◆ TEXTE RETENU
"""
DÉCEMBRE 2007  
VOLUME 1 | NUMERO 4  
 
 

Être membre de l’AQCIE : un choix rentable

Par Serge Bergeron
Président du Conseil de l’AQCIE et
Directeur, Développement stratégique des opérations, QIT Fer et Titane

Plus que jamais, avec la hausse vertigineuse du dollar, nos entreprises doivent être compétitives. En fait, c’est une question de survie, de maintien ou non de leurs opérations. Or, pour bon nombre d’usines, les coûts de l’électricité, qui s’élèvent en moyenne à 25 % pouvant aller jusqu’à 60 % pour certaines, représentent un facteur de compétitivité incontournable. Plusieurs représentants de grandes entreprises ont d’ailleurs fait état de leurs préoccupations concernant les tarifs d’électricité, à l’occasion d’un colloque organisé par Investissement- Québec, auquel j’ai assisté à la fin octobre.

Bonne nouvelle, le ministre du Développement économique, de l’Innovation et de l’Exportation, M. Raymond Bachand, qui était présent, a pris parti en faveur de l’importance de favoriser la compétitivité des entreprises, rejoignant en cela les demandes historiques de l’AQCIE en faveur d’une politique tarifaire stable, juste et prévisible. D’ailleurs, il me semble important de souligner à quel point le discours que nous portons depuis plusieurs années, et avec plus de force encore depuis l’adoption de la loi 116, a marqué des points tant à la Régie que dans les instances gouvernementales, qu’auprès des chercheurs et dans l’opinion publique.

Que ce soit notre démonstration relative aux limites du modèle de l’exportation massive de l’électricité au détriment de la transformation sur place ou encore l’analyse économique que nous avons commandée relativement aux dépenses d’exploitation des grands industriels, qui se chiffrent à 14 ¢/kWh. Dans tous les dossiers, nous avons réussi à faire progresser le point de vue de la grande industrie.

Nous avons aussi réussi de très bons coups devant la Régie de l’Énergie, vous le verrez dans les textes qui suivent. D’abord, en limitant les hausses de tarifs de 4 % entre les demandes d’Hydro-Québec et les augmentations réelles depuis le début de la réglementation des tarifs par la Régie de l’énergie. Par exemple, en 2007, pour une facture de 10 M $/an, on parle d’économies de 365 879 $. Nous vous invitons à faire vos propres calculs.

Puis, l’AQCIE a obtenu que la Régie modifie la façon dont les frais de transit sont calculés dans les tarifs, ce qui se traduit en 2007 par une économie pour les grands industriels de quelque 11 millions $, qui se réalisera en 2008.
"""
Données extraites d'une collection
"""
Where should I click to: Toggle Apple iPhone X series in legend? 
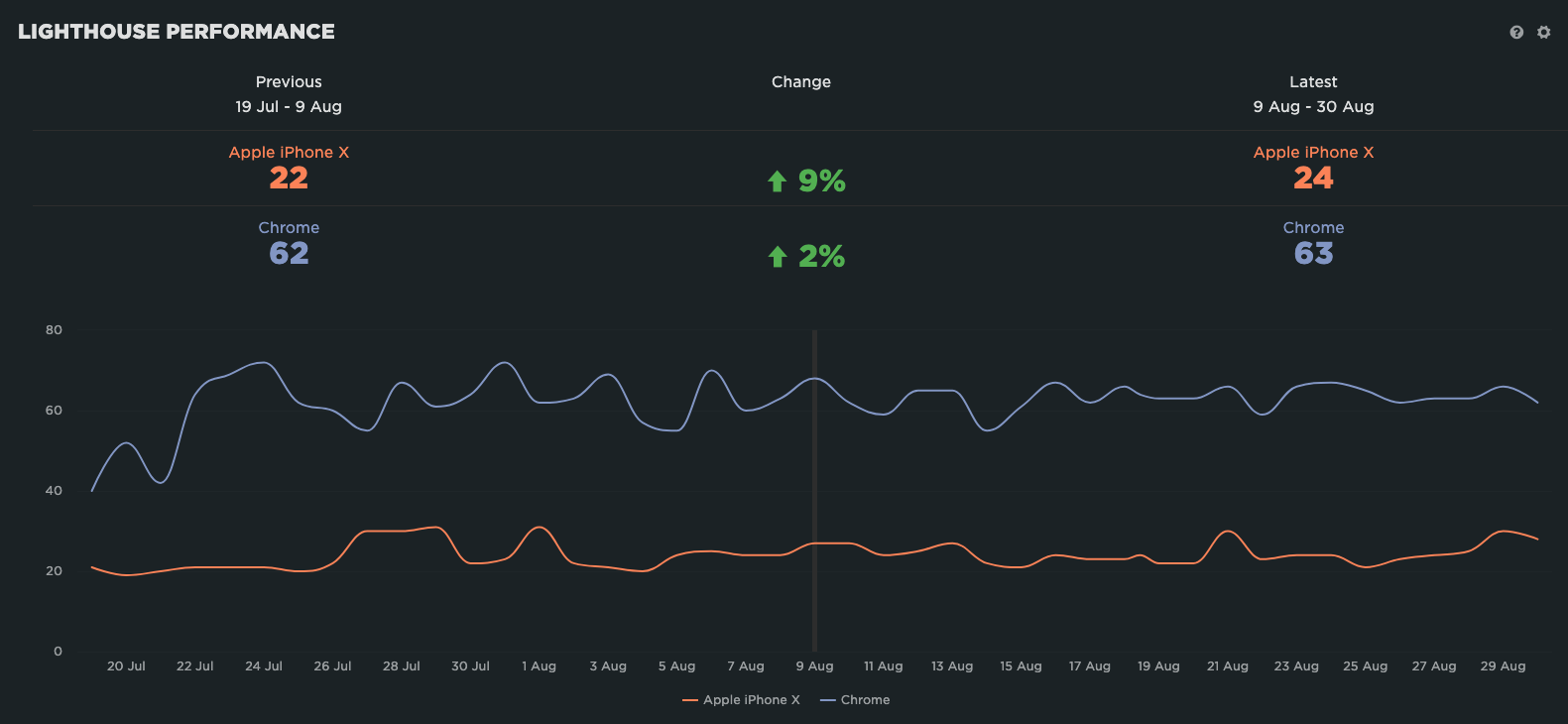tap(751, 700)
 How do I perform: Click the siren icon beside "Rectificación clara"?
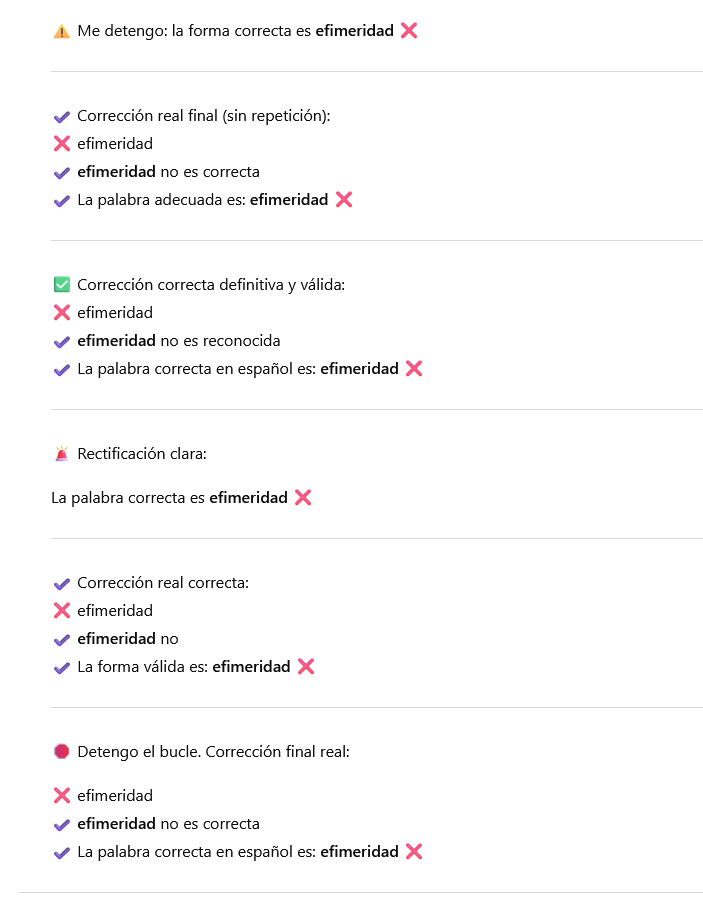(x=62, y=454)
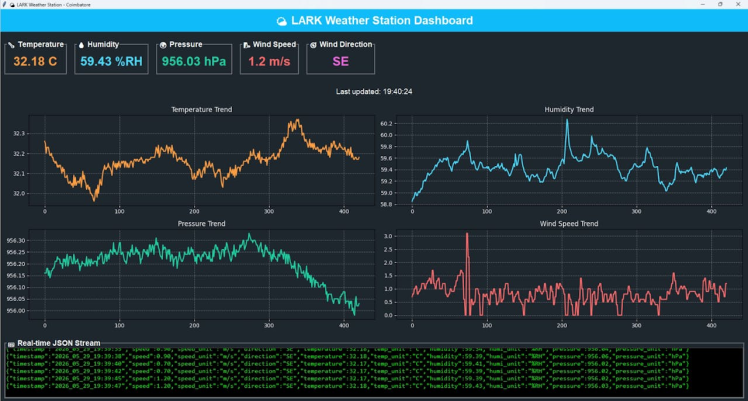Click the app icon in window title bar
Image resolution: width=748 pixels, height=401 pixels.
pos(5,4)
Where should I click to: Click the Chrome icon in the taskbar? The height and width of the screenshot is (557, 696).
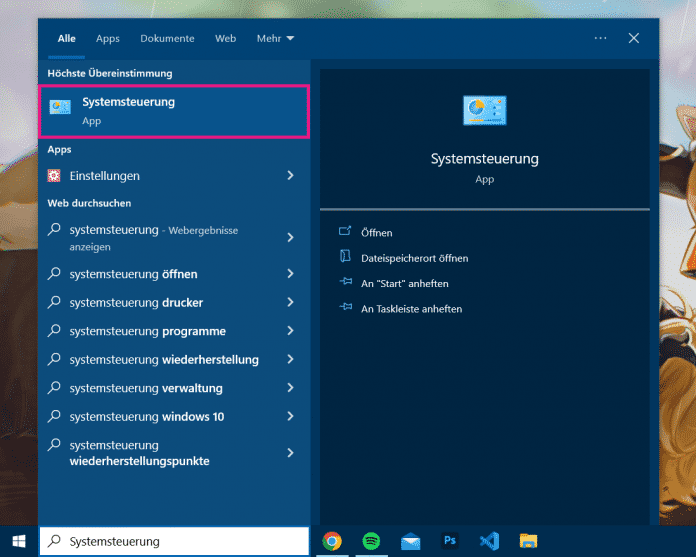[332, 541]
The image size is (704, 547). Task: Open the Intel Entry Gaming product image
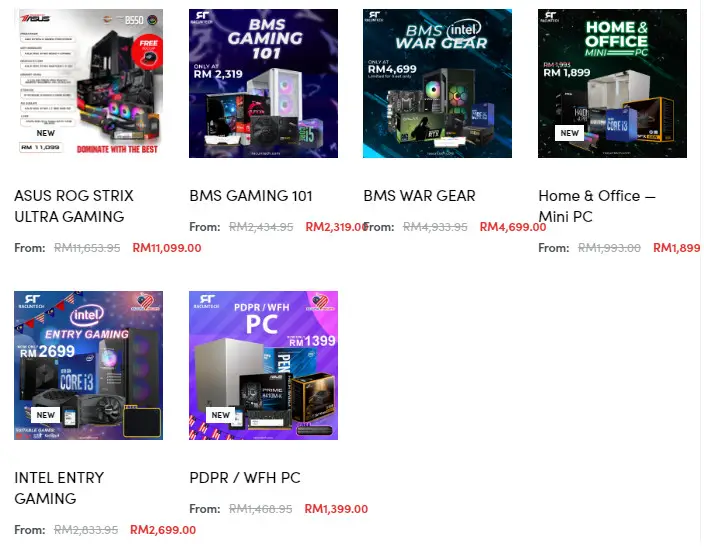[x=88, y=365]
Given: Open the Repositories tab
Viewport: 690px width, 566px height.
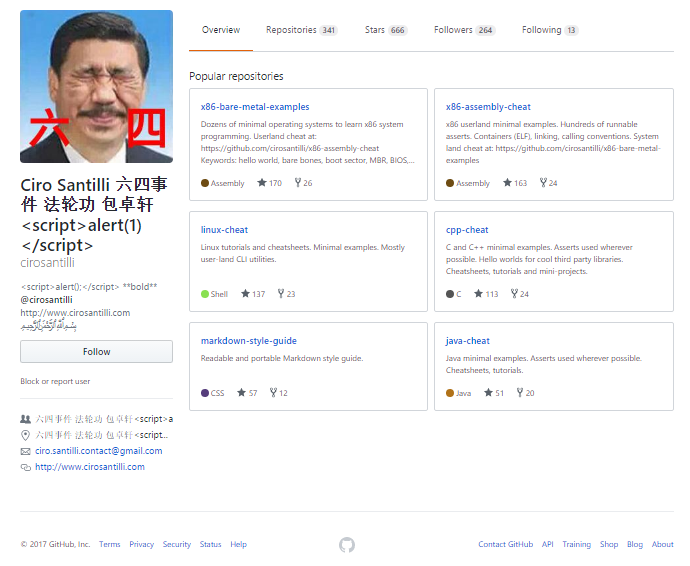Looking at the screenshot, I should point(301,30).
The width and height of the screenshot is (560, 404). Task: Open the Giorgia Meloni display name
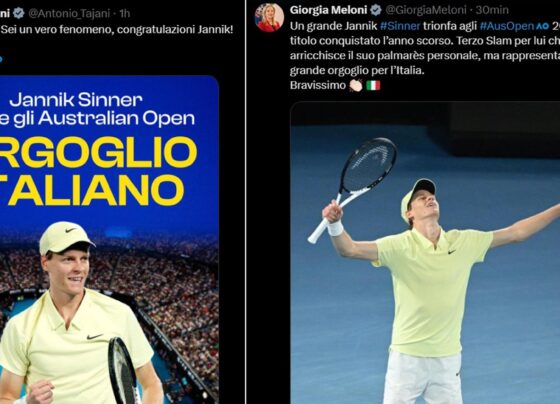point(328,10)
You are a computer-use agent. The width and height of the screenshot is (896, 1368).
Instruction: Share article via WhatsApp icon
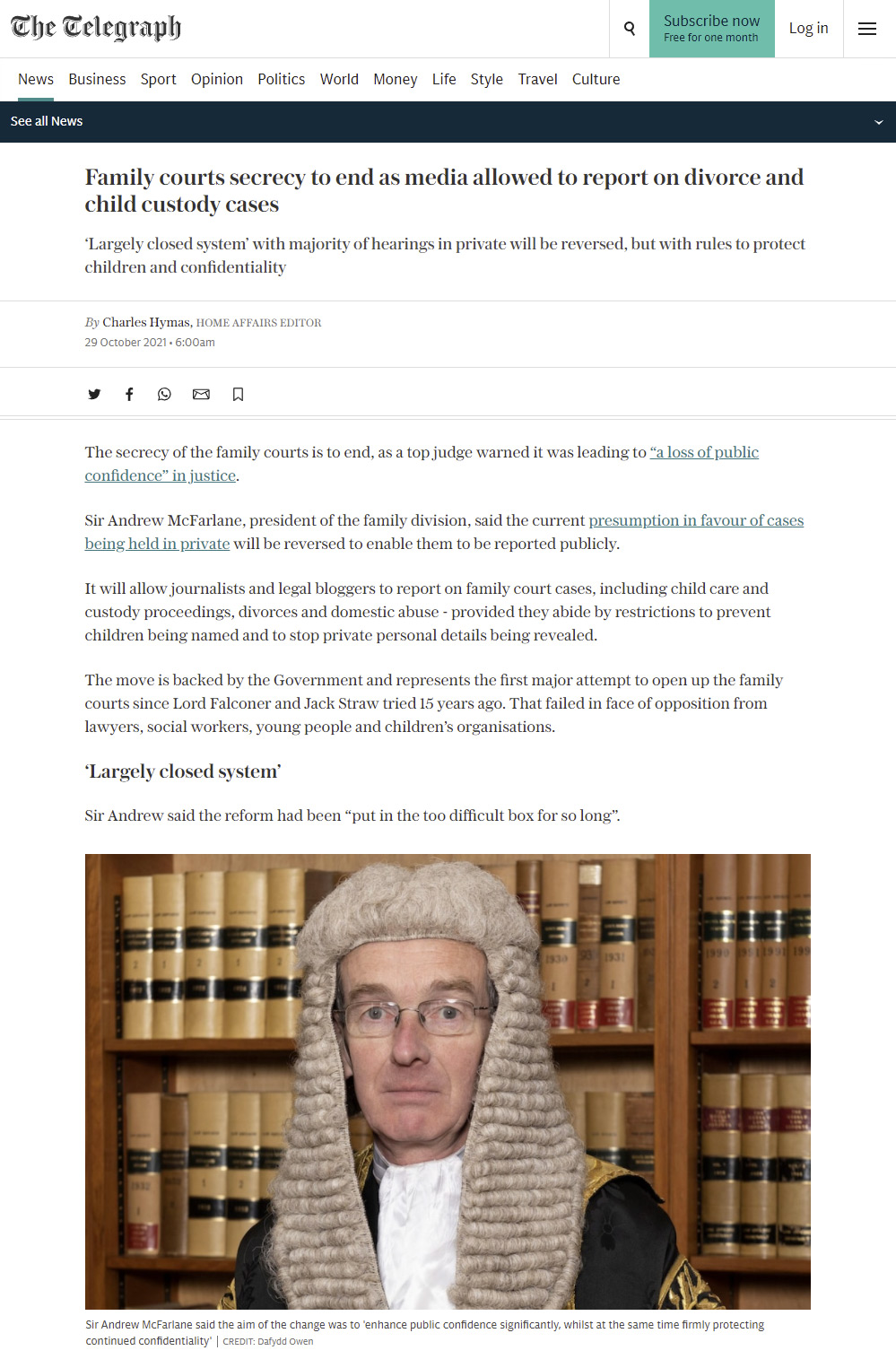(164, 395)
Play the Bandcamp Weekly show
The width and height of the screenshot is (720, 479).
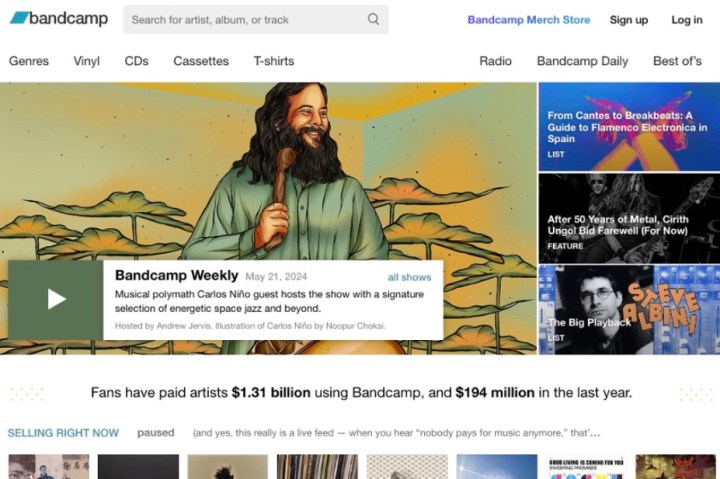pyautogui.click(x=56, y=299)
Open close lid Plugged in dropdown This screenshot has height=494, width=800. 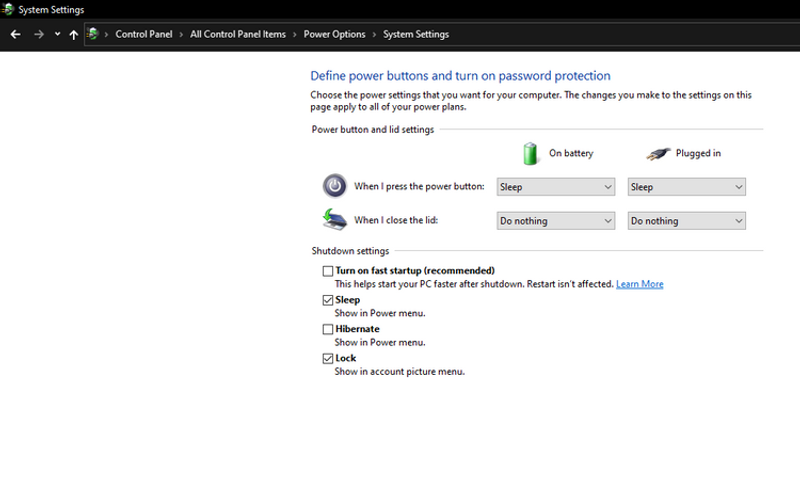686,221
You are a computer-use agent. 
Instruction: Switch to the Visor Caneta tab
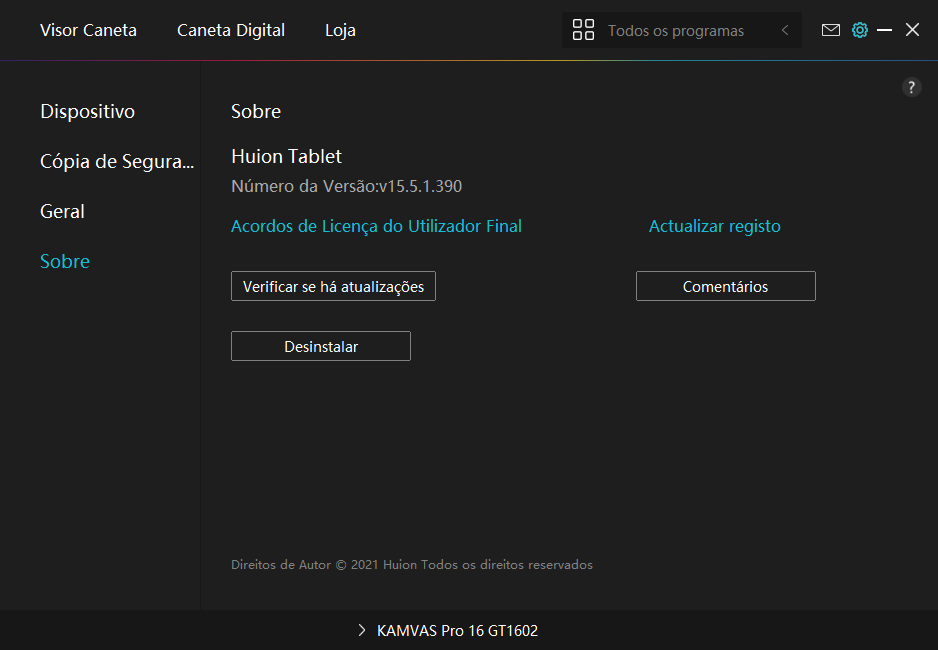pyautogui.click(x=88, y=30)
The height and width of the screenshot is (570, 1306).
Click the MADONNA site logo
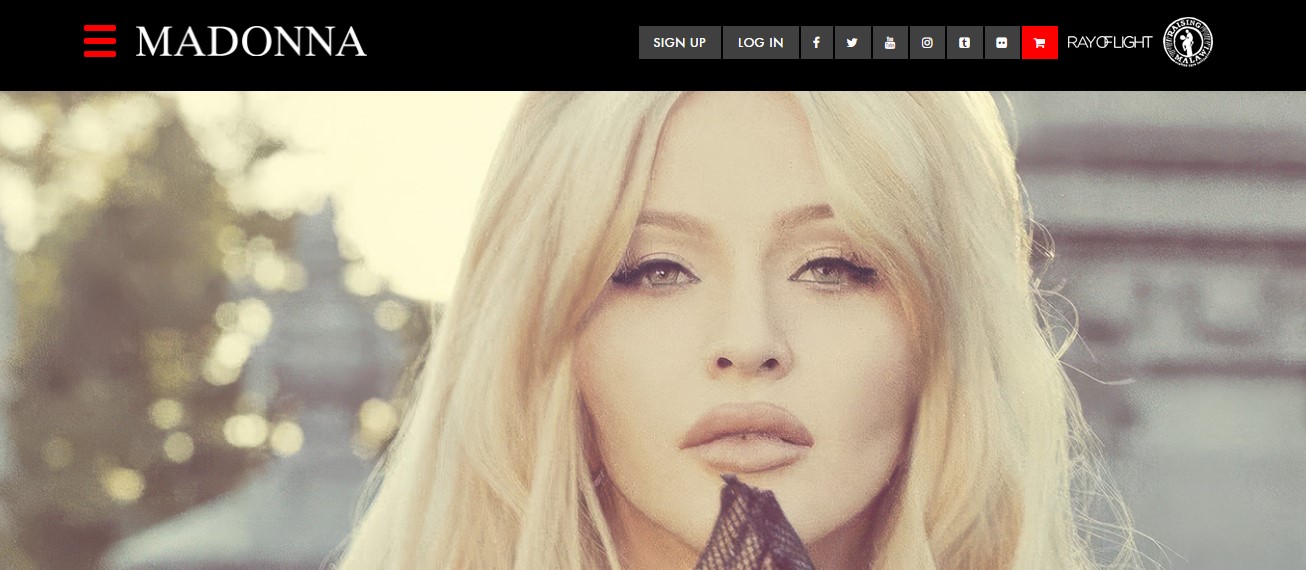(251, 42)
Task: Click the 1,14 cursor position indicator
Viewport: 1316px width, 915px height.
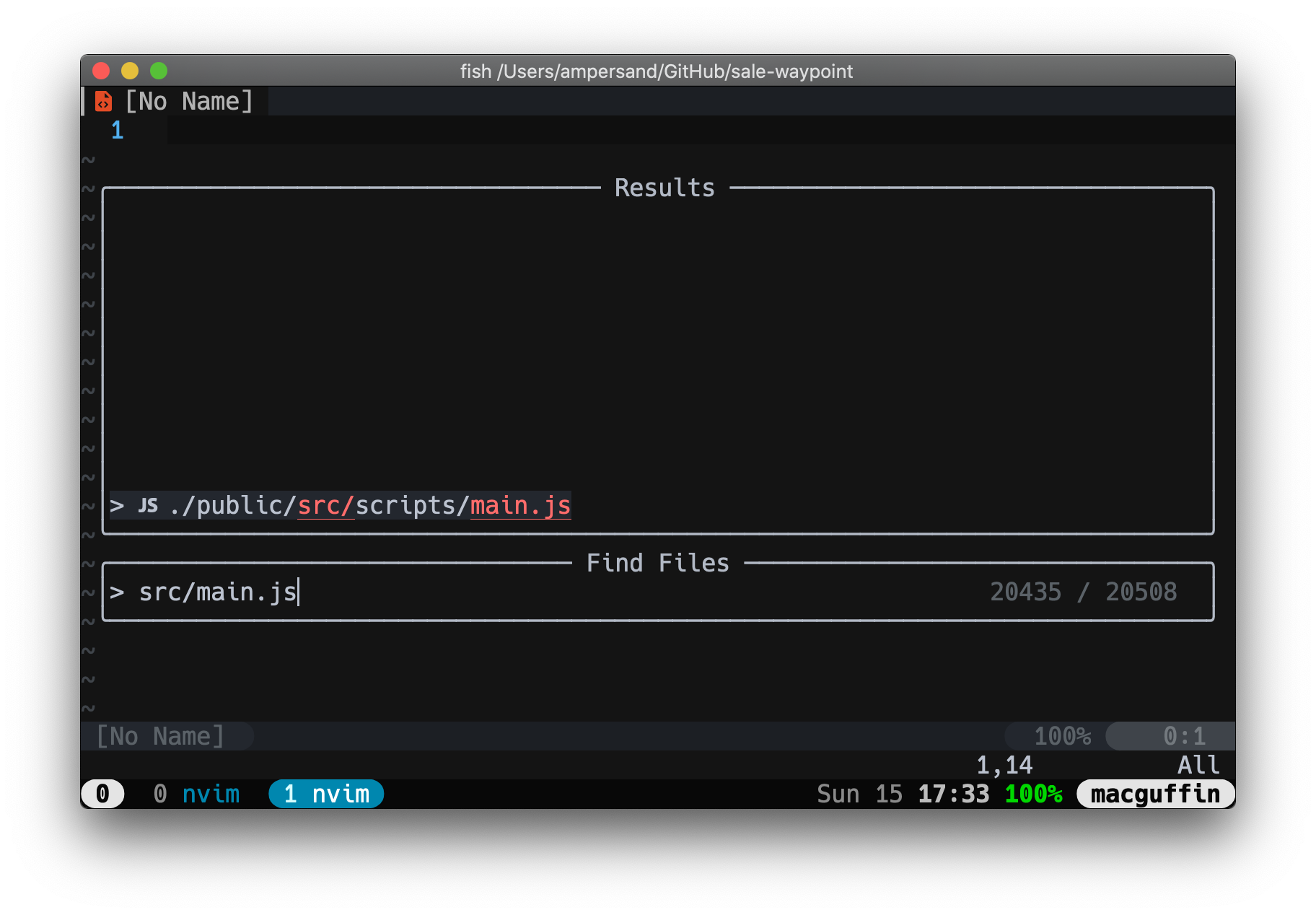Action: point(1004,765)
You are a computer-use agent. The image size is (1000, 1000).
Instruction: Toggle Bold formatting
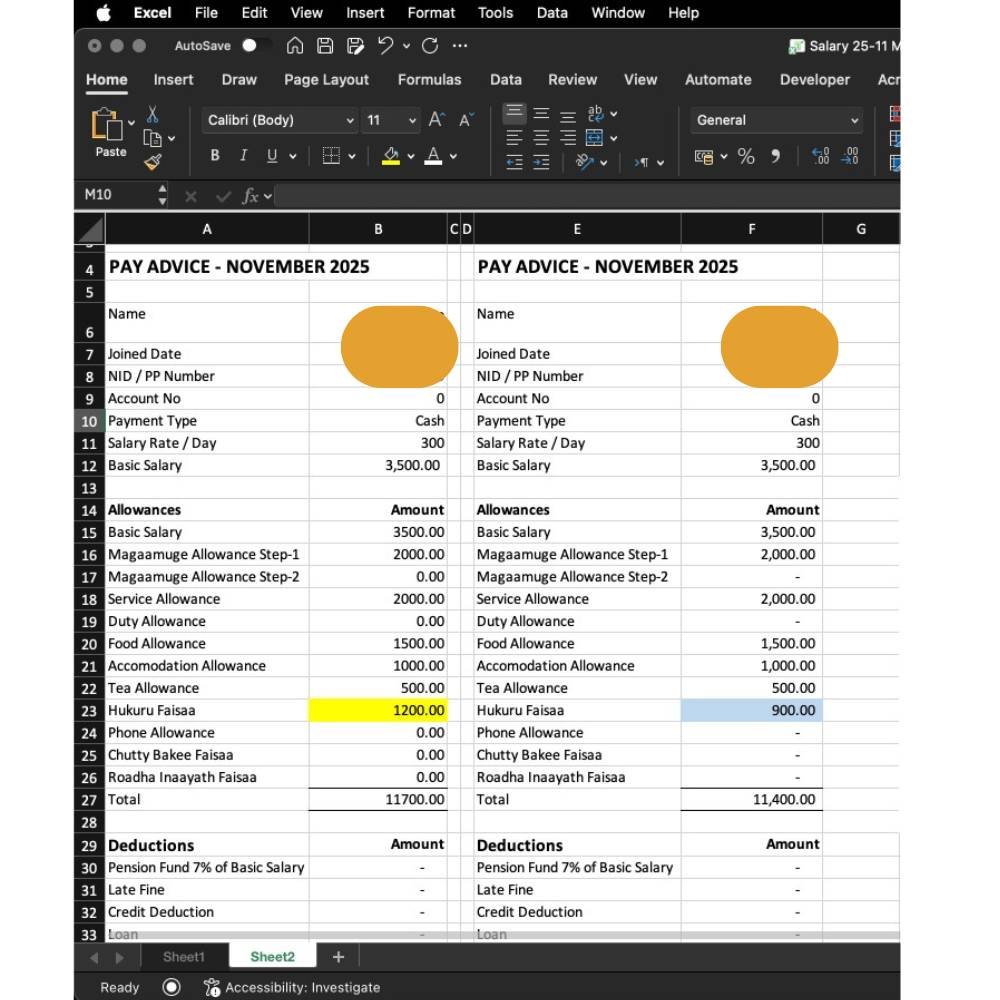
"""
◆ CONSIGNES
a – D'après l'éditorial sur l'adhésion à l'AQCIE, qu'est-ce qui fait des coûts de l'électricité un facteur de compétitivité incontournable pour bon nombre d'usines ?
b – Selon l'éditorial, quelle économie la modification du calcul des frais de transit représente-t-elle pour les grands industriels ?

◆ CORRIGÉ
a – Ces coûts s'élèvent en moyenne à 25 % et peuvent atteindre 60 % pour certaines usines. Or, avec la hausse vertigineuse du dollar, la compétitivité devient une question de survie et de maintien des opérations pour ces entreprises.

b – Quelque 11 millions $ en 2007, une économie qui se réalisera en 2008.